- TO DO:
Up to and including the line with "The image size is (1462, 674).", return every line from the start of the entries below exactly.

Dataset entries
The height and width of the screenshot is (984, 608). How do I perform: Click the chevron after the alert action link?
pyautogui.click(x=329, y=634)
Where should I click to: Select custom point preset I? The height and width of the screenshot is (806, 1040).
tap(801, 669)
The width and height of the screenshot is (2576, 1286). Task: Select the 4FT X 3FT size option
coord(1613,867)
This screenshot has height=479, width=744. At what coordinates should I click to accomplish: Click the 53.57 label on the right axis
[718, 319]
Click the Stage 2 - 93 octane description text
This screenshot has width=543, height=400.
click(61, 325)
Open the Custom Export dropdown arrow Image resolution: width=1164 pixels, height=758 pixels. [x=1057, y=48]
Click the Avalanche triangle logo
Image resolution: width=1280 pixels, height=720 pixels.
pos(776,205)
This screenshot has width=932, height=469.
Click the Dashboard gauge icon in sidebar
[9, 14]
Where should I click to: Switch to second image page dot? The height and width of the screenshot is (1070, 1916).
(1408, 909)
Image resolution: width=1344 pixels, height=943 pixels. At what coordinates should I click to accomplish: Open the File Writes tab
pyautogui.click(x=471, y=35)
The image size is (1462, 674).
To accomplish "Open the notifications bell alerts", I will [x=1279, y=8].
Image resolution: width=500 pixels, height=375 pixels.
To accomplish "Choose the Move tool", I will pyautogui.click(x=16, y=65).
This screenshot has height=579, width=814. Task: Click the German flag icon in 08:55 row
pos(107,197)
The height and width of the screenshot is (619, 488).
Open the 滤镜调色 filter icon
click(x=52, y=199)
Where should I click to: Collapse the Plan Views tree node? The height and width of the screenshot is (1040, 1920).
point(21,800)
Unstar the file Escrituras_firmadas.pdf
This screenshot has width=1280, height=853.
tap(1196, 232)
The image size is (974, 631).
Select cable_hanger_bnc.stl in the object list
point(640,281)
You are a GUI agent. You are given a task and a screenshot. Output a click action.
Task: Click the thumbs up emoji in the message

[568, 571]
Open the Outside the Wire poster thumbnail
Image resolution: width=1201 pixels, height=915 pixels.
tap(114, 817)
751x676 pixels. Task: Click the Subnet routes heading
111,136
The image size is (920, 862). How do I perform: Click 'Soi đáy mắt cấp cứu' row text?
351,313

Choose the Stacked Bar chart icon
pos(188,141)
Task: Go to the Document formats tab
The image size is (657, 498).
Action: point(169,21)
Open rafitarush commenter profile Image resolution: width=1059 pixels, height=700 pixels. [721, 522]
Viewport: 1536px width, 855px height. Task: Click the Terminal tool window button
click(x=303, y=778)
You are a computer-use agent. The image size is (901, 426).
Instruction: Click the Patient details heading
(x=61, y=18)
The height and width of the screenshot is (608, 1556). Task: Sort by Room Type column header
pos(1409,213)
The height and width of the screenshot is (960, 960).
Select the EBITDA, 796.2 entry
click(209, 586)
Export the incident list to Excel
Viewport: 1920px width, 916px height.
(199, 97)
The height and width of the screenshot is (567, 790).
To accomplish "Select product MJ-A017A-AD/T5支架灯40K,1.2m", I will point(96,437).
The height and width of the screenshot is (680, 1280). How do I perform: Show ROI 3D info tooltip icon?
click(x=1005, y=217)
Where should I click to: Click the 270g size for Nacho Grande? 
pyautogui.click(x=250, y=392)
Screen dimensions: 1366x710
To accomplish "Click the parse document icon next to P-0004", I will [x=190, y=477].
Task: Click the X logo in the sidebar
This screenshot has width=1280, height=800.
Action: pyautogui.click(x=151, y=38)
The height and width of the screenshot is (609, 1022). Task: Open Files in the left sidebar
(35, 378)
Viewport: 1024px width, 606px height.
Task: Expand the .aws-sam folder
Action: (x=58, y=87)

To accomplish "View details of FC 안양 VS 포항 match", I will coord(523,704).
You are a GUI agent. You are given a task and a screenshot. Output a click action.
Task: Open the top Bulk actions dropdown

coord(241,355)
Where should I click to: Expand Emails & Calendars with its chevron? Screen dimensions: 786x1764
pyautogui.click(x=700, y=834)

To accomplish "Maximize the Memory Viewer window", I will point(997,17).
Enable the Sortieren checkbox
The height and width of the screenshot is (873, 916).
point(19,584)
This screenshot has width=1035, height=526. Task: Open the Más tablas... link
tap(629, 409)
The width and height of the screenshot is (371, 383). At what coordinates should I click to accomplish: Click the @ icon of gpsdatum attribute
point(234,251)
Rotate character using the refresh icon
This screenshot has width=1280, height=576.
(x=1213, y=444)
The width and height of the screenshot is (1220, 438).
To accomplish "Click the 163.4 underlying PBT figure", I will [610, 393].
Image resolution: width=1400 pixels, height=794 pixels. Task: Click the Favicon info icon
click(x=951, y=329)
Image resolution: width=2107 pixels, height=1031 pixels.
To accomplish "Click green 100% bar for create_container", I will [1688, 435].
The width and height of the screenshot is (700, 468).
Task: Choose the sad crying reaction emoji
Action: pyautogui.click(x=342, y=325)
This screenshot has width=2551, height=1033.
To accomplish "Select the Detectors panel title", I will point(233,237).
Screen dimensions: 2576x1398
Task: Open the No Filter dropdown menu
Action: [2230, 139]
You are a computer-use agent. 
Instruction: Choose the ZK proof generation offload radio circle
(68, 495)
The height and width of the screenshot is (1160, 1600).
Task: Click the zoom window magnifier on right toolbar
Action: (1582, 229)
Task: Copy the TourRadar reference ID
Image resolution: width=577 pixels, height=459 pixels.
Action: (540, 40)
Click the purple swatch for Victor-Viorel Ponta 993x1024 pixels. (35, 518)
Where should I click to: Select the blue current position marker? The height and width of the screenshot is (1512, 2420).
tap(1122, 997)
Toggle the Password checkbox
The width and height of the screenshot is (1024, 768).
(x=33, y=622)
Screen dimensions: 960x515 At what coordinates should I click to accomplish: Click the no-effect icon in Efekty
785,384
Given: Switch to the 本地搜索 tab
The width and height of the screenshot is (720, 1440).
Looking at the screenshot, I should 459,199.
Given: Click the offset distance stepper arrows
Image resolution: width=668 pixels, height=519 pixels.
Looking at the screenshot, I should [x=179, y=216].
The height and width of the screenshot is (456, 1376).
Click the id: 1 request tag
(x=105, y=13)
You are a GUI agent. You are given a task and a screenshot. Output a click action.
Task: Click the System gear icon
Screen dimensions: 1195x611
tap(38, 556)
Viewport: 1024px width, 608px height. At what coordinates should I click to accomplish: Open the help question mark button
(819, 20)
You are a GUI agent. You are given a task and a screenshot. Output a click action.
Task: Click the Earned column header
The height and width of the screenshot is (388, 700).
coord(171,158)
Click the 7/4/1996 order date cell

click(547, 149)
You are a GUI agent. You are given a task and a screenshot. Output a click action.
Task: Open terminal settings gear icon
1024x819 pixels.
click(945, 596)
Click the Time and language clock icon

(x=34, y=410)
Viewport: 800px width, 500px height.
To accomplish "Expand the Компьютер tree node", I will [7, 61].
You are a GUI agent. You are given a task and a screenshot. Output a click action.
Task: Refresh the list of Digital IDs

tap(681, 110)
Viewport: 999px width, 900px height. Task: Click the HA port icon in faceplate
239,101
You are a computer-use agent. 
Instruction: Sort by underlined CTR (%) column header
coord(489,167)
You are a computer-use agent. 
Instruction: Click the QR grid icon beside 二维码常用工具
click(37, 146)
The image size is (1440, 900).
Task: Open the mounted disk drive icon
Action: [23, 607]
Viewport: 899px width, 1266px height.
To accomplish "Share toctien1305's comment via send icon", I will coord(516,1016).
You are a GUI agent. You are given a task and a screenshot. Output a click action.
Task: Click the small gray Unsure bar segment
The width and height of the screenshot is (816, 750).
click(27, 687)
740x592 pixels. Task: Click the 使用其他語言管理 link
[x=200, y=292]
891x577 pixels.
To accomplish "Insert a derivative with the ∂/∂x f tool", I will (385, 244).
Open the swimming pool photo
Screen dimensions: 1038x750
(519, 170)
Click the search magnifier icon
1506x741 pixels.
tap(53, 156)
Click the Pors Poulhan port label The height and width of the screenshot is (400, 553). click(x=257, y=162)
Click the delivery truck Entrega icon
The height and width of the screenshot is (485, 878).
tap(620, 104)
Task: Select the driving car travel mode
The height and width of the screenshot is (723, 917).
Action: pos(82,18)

- ANSWER SECTION:
The height and width of the screenshot is (984, 608). How do I perform: Click the chevron after the alert action link?
pyautogui.click(x=329, y=634)
Where should I click to: Select custom point preset I? The height and width of the screenshot is (806, 1040).
tap(801, 669)
The width and height of the screenshot is (2576, 1286). Task: Select the 4FT X 3FT size option
coord(1613,867)
This screenshot has height=479, width=744. At what coordinates should I click to accomplish: Click the 53.57 label on the right axis
[718, 319]
Click the Stage 2 - 93 octane description text
This screenshot has width=543, height=400.
click(61, 325)
Open the Custom Export dropdown arrow Image resolution: width=1164 pixels, height=758 pixels. [x=1057, y=48]
Click the Avalanche triangle logo
Image resolution: width=1280 pixels, height=720 pixels.
pos(776,205)
This screenshot has width=932, height=469.
Click the Dashboard gauge icon in sidebar
[9, 14]
Where should I click to: Switch to second image page dot? The height and width of the screenshot is (1070, 1916).
(1408, 909)
Image resolution: width=1344 pixels, height=943 pixels. At what coordinates should I click to accomplish: Open the File Writes tab
pyautogui.click(x=471, y=35)
The image size is (1462, 674).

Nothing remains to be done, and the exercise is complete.